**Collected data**
○ ○ ○

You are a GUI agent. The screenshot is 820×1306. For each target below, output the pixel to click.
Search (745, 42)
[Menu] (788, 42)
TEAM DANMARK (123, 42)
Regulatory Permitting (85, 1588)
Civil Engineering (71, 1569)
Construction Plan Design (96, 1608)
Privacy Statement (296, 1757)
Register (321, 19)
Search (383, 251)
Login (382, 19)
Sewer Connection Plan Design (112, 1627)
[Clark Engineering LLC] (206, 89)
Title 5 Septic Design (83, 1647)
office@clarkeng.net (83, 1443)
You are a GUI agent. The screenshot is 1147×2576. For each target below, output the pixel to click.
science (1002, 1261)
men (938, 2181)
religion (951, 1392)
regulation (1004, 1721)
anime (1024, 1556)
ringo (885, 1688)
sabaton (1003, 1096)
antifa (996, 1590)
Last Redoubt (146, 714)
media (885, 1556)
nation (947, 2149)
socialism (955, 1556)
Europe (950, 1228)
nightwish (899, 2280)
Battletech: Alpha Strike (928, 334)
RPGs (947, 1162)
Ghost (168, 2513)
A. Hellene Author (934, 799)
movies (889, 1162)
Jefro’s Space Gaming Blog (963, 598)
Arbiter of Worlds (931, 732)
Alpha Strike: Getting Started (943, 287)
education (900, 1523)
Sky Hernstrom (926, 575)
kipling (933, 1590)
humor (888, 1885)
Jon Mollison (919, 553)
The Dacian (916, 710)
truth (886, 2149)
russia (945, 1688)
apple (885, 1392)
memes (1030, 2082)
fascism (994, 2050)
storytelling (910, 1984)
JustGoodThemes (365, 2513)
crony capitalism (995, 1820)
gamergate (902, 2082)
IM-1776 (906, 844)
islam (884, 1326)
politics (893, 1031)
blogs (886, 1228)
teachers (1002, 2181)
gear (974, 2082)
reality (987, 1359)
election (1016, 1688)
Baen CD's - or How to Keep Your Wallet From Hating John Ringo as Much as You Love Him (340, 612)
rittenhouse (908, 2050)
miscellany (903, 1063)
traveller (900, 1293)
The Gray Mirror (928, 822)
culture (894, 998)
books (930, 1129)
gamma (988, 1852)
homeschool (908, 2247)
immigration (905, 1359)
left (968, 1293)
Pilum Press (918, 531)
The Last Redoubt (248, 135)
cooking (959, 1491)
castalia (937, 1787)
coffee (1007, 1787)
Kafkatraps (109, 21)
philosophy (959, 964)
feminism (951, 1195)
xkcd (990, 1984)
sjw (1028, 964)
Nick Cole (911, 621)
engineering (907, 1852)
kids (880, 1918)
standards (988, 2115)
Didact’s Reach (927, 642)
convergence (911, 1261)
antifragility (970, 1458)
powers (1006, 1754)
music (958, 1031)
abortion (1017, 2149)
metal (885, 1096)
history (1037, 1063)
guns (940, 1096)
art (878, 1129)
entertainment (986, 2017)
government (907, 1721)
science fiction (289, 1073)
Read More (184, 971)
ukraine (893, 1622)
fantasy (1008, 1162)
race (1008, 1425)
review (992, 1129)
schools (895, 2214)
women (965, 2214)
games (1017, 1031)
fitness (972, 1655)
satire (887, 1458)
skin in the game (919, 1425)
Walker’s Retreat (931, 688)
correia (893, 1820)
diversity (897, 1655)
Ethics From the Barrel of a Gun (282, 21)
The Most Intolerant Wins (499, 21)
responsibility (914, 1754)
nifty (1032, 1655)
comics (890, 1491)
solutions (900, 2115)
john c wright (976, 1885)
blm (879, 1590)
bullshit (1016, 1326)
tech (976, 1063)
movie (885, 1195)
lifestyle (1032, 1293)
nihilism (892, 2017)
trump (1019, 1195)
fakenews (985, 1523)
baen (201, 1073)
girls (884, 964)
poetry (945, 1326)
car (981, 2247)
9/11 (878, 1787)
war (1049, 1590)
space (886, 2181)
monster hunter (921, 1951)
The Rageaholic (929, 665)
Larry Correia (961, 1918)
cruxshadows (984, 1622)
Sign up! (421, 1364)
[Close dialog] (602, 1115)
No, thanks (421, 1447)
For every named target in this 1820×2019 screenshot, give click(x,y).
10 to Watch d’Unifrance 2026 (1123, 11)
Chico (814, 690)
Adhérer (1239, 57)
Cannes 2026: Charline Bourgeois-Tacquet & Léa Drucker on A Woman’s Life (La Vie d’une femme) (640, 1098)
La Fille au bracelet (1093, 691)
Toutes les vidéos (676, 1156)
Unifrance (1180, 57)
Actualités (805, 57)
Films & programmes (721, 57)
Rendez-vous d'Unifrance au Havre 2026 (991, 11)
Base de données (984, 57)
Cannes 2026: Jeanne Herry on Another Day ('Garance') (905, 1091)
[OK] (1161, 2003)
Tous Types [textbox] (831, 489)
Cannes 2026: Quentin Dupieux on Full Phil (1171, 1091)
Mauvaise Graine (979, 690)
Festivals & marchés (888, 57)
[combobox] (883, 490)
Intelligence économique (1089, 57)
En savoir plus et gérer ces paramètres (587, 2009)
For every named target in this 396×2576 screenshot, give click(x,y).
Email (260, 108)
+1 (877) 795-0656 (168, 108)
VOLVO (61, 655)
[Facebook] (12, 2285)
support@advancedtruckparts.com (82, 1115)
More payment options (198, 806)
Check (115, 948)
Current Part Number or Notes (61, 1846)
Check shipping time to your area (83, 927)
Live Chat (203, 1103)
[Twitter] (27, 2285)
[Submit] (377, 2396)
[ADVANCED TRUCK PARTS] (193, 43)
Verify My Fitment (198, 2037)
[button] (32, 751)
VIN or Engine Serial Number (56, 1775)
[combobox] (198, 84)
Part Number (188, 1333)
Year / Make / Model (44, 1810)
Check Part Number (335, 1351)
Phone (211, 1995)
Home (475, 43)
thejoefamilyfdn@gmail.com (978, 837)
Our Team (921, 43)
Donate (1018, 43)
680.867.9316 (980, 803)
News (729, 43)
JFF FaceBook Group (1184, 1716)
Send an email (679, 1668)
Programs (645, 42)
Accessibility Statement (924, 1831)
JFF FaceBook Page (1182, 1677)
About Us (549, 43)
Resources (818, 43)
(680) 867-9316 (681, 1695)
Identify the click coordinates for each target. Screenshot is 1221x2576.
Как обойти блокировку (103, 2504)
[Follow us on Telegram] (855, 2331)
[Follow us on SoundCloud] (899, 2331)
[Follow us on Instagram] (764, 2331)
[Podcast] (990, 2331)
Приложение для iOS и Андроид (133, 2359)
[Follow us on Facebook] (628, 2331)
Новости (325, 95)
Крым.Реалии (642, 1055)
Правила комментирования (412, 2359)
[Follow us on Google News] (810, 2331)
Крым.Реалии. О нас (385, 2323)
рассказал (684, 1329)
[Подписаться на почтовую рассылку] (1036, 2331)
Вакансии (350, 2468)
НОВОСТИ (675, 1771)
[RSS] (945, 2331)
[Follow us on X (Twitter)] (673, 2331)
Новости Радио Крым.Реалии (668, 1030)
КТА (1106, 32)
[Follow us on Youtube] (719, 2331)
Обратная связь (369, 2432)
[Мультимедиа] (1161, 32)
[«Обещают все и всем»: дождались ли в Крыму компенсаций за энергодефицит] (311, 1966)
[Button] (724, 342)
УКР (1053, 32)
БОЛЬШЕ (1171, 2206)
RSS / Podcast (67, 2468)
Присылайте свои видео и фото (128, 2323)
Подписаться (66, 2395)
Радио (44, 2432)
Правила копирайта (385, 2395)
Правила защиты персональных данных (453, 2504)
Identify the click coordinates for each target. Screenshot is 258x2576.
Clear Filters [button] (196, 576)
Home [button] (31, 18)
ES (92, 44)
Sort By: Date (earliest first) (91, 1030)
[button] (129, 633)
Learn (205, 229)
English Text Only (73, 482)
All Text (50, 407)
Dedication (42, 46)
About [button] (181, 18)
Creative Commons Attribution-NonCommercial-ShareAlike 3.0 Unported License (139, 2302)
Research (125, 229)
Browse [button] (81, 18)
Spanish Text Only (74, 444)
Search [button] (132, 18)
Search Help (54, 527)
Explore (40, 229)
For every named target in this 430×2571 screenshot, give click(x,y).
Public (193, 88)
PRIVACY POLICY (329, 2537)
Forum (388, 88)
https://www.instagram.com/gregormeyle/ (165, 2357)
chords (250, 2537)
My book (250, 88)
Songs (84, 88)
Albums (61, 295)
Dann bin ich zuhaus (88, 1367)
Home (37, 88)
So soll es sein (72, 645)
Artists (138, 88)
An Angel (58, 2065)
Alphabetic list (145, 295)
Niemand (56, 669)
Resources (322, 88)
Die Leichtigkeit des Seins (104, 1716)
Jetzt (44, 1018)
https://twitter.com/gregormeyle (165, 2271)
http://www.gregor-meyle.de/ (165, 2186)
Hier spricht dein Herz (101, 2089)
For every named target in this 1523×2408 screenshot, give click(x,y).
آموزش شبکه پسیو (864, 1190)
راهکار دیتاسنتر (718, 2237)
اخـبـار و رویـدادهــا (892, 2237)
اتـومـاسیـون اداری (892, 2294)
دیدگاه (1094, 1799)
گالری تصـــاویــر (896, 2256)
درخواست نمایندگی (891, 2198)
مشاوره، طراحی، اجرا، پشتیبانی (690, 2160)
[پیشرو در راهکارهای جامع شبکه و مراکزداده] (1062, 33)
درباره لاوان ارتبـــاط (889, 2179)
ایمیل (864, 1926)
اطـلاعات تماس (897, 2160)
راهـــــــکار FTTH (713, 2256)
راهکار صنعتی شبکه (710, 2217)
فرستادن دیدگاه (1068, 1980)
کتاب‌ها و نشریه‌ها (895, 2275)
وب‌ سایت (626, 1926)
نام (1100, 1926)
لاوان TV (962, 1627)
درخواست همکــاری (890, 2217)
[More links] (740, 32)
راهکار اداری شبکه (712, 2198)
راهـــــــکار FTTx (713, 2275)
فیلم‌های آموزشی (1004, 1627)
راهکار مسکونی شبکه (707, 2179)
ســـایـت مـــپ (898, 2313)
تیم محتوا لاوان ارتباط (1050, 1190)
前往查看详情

○ ○ ○

**What the task requires**
Could you return exactly the stretch of the data above that starts at the line with "Check Part Number (335, 1351)" and ends at the line with "[Мультимедиа] (1161, 32)", both lines included?

**Answer section**
Check Part Number (335, 1351)
Phone (211, 1995)
Home (475, 43)
thejoefamilyfdn@gmail.com (978, 837)
Our Team (921, 43)
Donate (1018, 43)
680.867.9316 (980, 803)
News (729, 43)
JFF FaceBook Group (1184, 1716)
Send an email (679, 1668)
Programs (645, 42)
Accessibility Statement (924, 1831)
JFF FaceBook Page (1182, 1677)
About Us (549, 43)
Resources (818, 43)
(680) 867-9316 (681, 1695)
Identify the click coordinates for each target. Screenshot is 1221x2576.
Как обойти блокировку (103, 2504)
[Follow us on Telegram] (855, 2331)
[Follow us on SoundCloud] (899, 2331)
[Follow us on Instagram] (764, 2331)
[Podcast] (990, 2331)
Приложение для iOS и Андроид (133, 2359)
[Follow us on Facebook] (628, 2331)
Новости (325, 95)
Крым.Реалии (642, 1055)
Правила комментирования (412, 2359)
[Follow us on Google News] (810, 2331)
Крым.Реалии. О нас (385, 2323)
рассказал (684, 1329)
[Подписаться на почтовую рассылку] (1036, 2331)
Вакансии (350, 2468)
НОВОСТИ (675, 1771)
[RSS] (945, 2331)
[Follow us on X (Twitter)] (673, 2331)
Новости Радио Крым.Реалии (668, 1030)
КТА (1106, 32)
[Follow us on Youtube] (719, 2331)
Обратная связь (369, 2432)
[Мультимедиа] (1161, 32)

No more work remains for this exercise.